Indeed they had not. Baxter next received a 12-page sales letter from George Thomson of Pendennis, Lee, Kent, extolling the virtues of an “electric paint remover”. Prospective directors were expected to be prepared to invest £1,000 and Thomson claimed to have already attracted 15 applicants. The Writer to the Signet this time adopted a different approach:
“My client is a member of a very distinguished Irish family, and I could not advise him to incur the resentment of his relatives by entering the board of a company which, though doubtless strictly honest, is of a very commercial nature, and hardly such as an Irish Gentleman and landowner would care to put his hand to. My client’s views are directed toward some of the leading Banks, Railways or even Great Steamship Companies”.

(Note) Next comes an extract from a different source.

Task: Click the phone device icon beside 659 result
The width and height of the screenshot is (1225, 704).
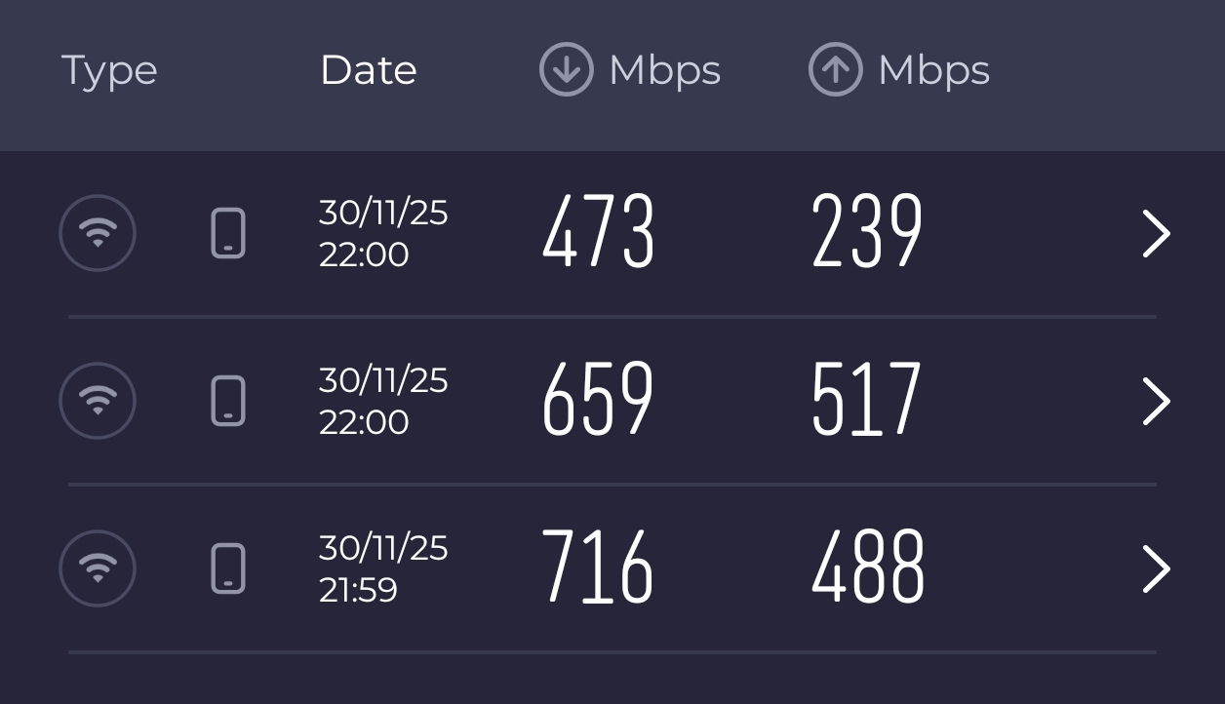Action: [228, 401]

Mr Thomson’s response to this was spectacular. In a long, apoplectic reply he retorted:
“Your letter is simply an insult to myself and my directors… Let me inform you that our directors are men of very high social position in this small city of London and also men of considerable wealth – although not impoverished Irish landowners or men likely to be coerced by the petty whims of their relatives… I mix with such men as the bankers of this City, Lord Geo. Hamilton, Duke of Portland, Earl Cadogan, Sir Robert Fowler (late Lord Mayor)… Perhaps the great banks you are connected with are satisfied with their directors having £1,000 in the business and an overdraft of several thousand.
I am, Sir, Yours etc.
G. Thomson”.
Stevenson had often expressed admiration for Baxter’s style of business correspondence when the WS was roused to anger. In 1892 RLS wrote to him: “I wish I had your gift – I have appeared rather freely lately as an insulting letter writer, but I do not consider I am fit to black your shoes”. Baxter’s reply to Thomson saw this “gift” given its full expression:
“Dear Sir
I am favoured with your letter of the 26th inst., upon the tone of which I shall make no comment except to say that it has apparently been written under some excitement. This is unfortunate for you, as it is distinctly libellous, and I have accordingly sent it to my London solicitors to proceed with, without delay.

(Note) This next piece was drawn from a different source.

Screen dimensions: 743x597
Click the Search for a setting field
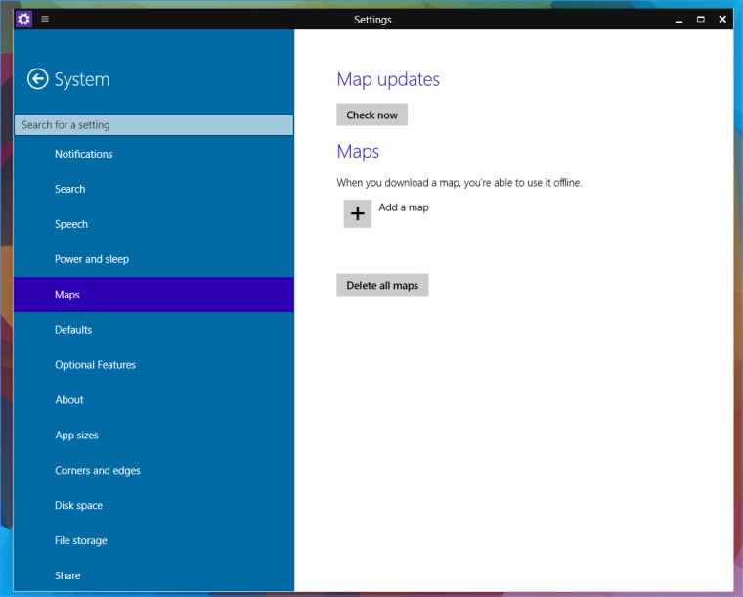154,125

Your assumption that my client is impoverished is warranted by his own folly in answering such an advertisement as yours; otherwise it is, like the remainder of your letter, grossly inaccurate.

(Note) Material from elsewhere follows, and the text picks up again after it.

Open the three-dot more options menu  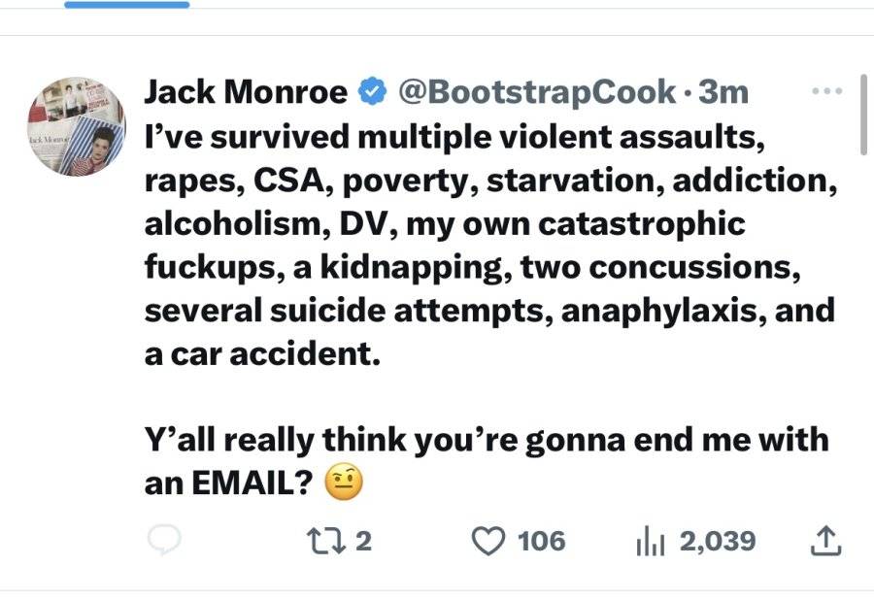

If you are a man of business you ought to know that a parade of high sounding names such as you mention has no effect except to make one smile at the Cockney simplicity that imagines anyone will be influenced by them; but apparently the senile Tory belief in the virtues of the aristocracy is not yet extinct. It soon will be however, thank God.
I am, yours very truly,
Charles Baxter”
And there, the Byron McGuinness file, as immaculately and meticulously kept as any of Baxter’s records, closed. It goes without saying that the WS Society, then and indeed now, would hardly condone the duping of third parties for sport, yet it is hard not to admire the satirical talents of the two friends. Baxter, of course, enjoyed the freedom of those Victorian years, long before practising certificates and statutory regulation by the Law Society of Scotland. What is striking, however, is how fresh and modern is the humour aimed at lampooning the pompous and boastful.
Baxter and Stevenson continued to correspond prolifically for the rest of their lives, on both business and personal matters. When Stevenson died in Samoa, at the age of just 44, Charles Baxter was on his way to the Pacific for a prolonged visit. Instead, he continued to the island for the sad business of winding up his old friend’s estate.